Screen grounding items
--- --- ---

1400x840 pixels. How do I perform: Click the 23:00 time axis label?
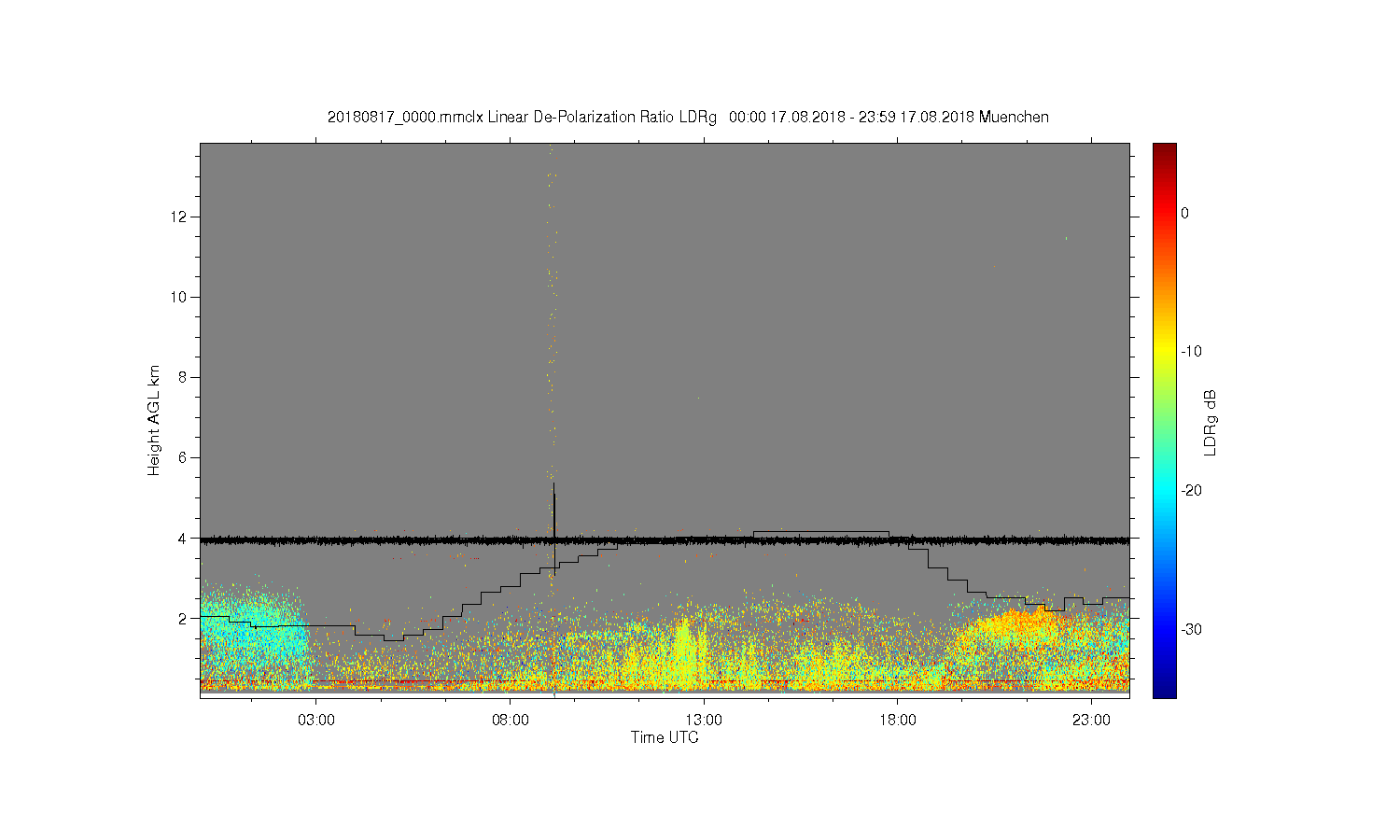click(x=1091, y=721)
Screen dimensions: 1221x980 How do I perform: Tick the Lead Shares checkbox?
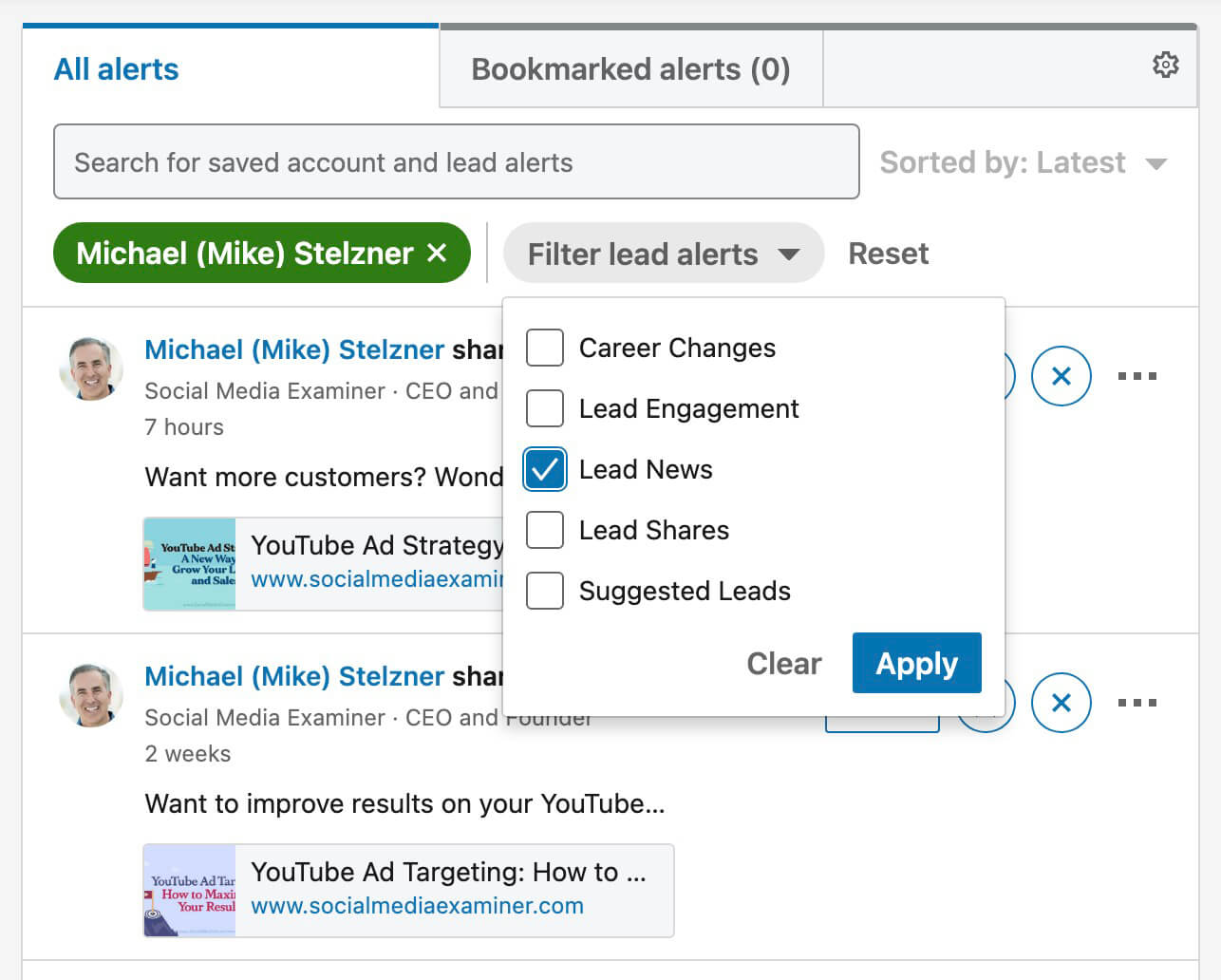(x=545, y=530)
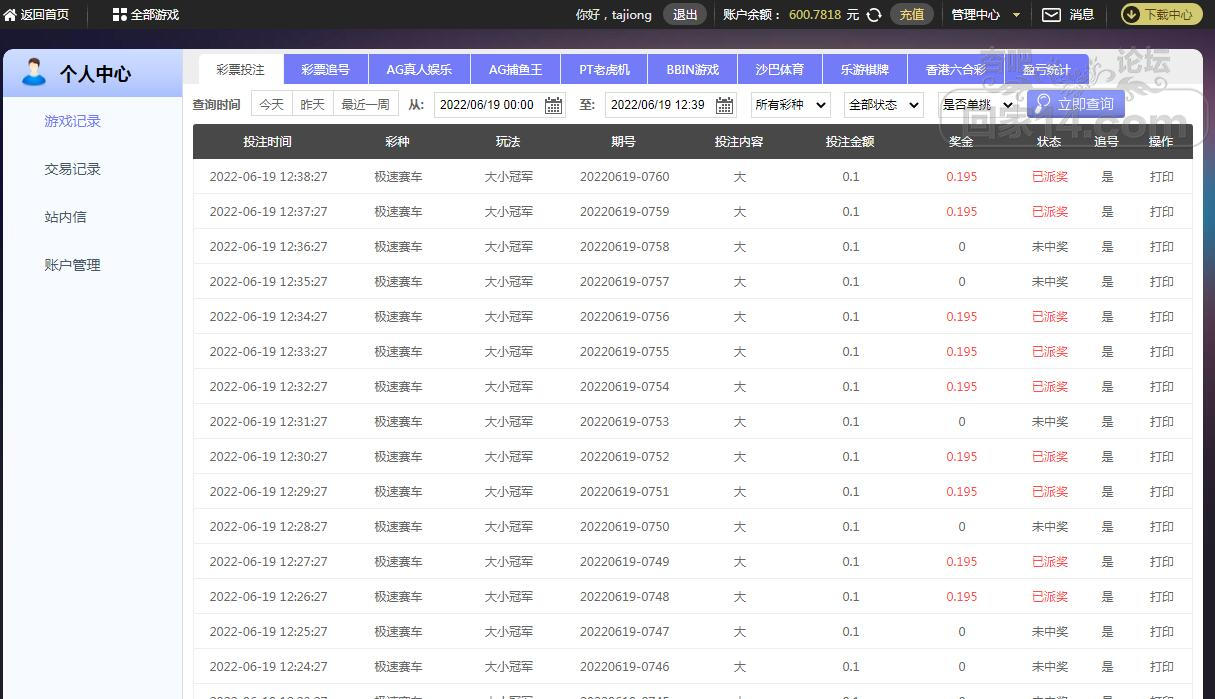The width and height of the screenshot is (1215, 699).
Task: Expand the 全部状态 dropdown
Action: pos(883,105)
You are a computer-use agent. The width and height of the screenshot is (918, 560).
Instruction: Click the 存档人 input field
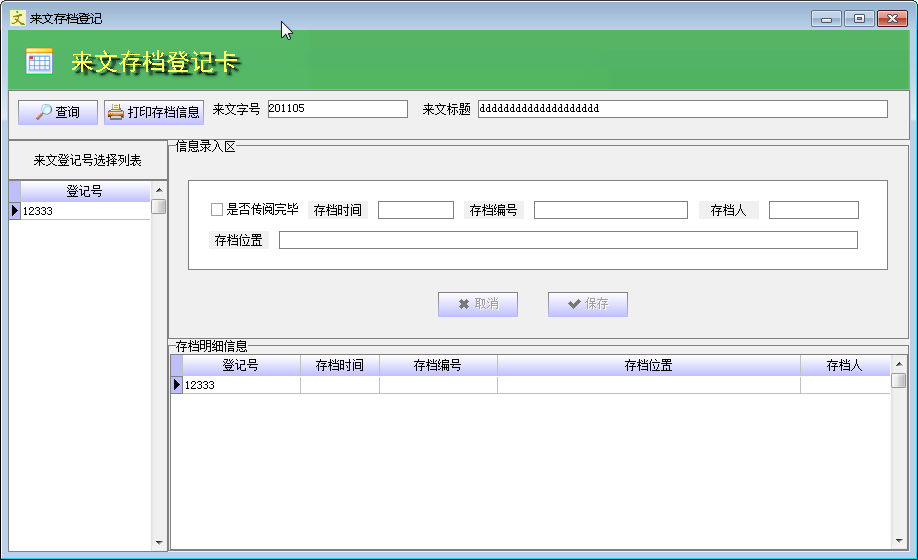point(814,210)

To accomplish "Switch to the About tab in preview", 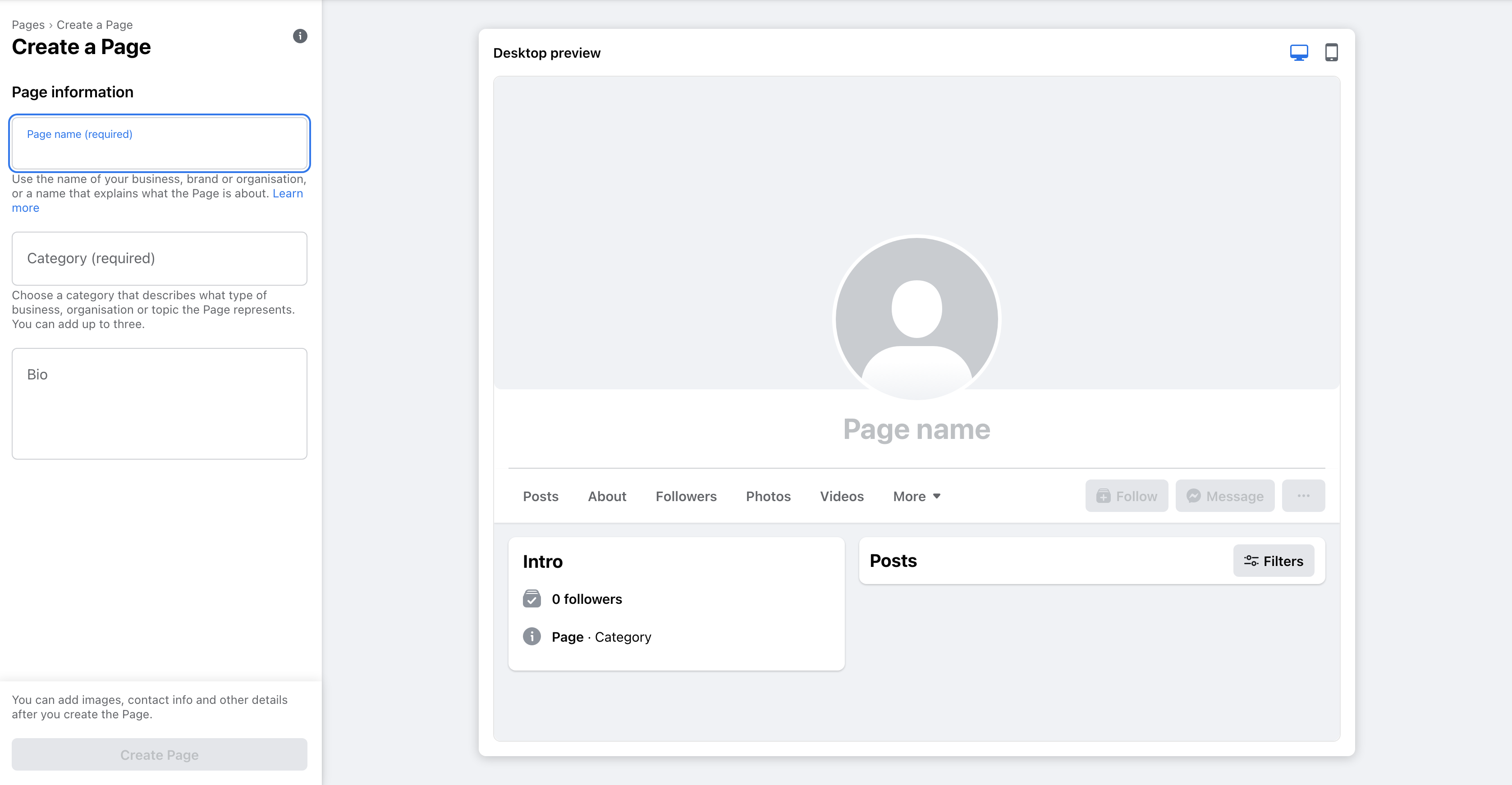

--- --- ---

TASK INSTRUCTIONS -
Give back, unchanged, the lines from the one containing "You are a computer-use" through the end of the items, including both. Leave out the pictures.

OUTPUT BELOW -
You are a computer-use agent. The width and height of the screenshot is (918, 560).
Instruction: Click the 存档人 input field
point(814,210)

To accomplish "Switch to the About tab in preview", 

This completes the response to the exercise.